» **AIM OF THE TASK**
Write out every line below that contains "agent".

» **PROVIDED MATERIAL**
-------
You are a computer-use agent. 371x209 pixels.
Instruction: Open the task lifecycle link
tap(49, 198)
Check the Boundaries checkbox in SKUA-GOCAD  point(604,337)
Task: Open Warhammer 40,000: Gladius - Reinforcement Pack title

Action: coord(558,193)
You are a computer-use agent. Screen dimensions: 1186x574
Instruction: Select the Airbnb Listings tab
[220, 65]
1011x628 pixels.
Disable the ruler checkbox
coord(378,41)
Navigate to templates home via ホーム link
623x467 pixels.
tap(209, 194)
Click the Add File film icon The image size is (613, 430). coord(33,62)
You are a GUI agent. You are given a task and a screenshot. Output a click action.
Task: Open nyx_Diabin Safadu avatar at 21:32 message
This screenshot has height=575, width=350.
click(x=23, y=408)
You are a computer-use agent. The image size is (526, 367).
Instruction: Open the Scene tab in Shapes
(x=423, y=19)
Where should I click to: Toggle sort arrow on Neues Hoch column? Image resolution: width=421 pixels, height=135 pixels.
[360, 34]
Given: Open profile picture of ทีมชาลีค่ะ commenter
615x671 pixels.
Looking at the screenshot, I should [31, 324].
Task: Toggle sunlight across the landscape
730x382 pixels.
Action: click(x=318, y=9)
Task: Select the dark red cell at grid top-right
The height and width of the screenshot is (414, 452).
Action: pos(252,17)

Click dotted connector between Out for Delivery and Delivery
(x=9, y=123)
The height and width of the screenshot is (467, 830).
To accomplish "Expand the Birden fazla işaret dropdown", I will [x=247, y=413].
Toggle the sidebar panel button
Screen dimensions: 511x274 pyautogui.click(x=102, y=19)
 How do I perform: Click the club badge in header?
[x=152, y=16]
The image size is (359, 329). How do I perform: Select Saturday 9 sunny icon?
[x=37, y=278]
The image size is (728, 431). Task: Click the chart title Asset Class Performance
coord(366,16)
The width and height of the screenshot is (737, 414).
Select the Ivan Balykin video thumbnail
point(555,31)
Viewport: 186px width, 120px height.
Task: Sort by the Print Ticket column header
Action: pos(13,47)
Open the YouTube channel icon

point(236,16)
-------
» **ANSWER BELOW**
You are a computer-use agent. 371x209 pixels.
You are a computer-use agent. Screen dimensions: 1186x574
You are a GUI agent. You are given a task and a screenshot. Output a click action.
You are a computer-use agent. The image size is (526, 367).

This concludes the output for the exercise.